The footballers, who were facing threats from the Taliban due to their involvement in sports, escaped to Pakistan after Islamabad issued emergency humanitarian visas to evacuate them from their country following the Taliban takeover, Dawn News reported.
The footballers belonging to the national junior girls team were originally due to travel to Qatar for the 2022 FIFA World Cup, but were left stranded after a bomb blast at the Kabul airport on August 26.
While most of the Afghanistan national women’s team had flown out in the last week of August after an arrangement with the Australian government, the youth team was unable to get flights because they lacked passports and other documentation. They had since been in hiding to evade the Taliban.
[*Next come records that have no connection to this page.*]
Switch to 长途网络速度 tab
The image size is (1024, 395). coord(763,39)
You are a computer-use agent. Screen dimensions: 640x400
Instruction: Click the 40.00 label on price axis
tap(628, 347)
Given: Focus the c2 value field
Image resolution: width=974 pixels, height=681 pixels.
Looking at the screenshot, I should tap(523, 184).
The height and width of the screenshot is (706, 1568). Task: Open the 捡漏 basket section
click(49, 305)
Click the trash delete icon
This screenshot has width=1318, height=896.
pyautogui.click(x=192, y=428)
The move to bring the 32 footballers — a total of 115 people, including their families — to Pakistan was initiated by British-based NGO Football for Peace in cooperation with the Pakistan government and the Pakistan Football Federation of Ashfaq Hussain Shah, which isn’t recognised by FIFA.
FIFA president Gianni Infantino had visited the Afghan refugees during his trip to Doha last week, but the global football body has been criticised for its inaction in aiding the junior female footballers who were still in Afghanistan.
“We launched these efforts a few weeks ago and we’re extremely thankful to the government and PFF president Ashfaq Hussain Shah and vice president Aamir Dogar for facilitating us,” Pakistan ambassador of Football for Peace Sardar Naveed Haider Khan, a former member of Ashfaq’s PFF, told Dawn on Tuesday night.
The footballers will proceed from Peshawar to Lahore where they will be housed at the PFF headquarters.
“We are supporters of humanity,” Ashfaq told Dawn on Tuesday night. “When we learnt about this, we immediately acted and tried our best to help them reach Pakistan as quickly as possible.”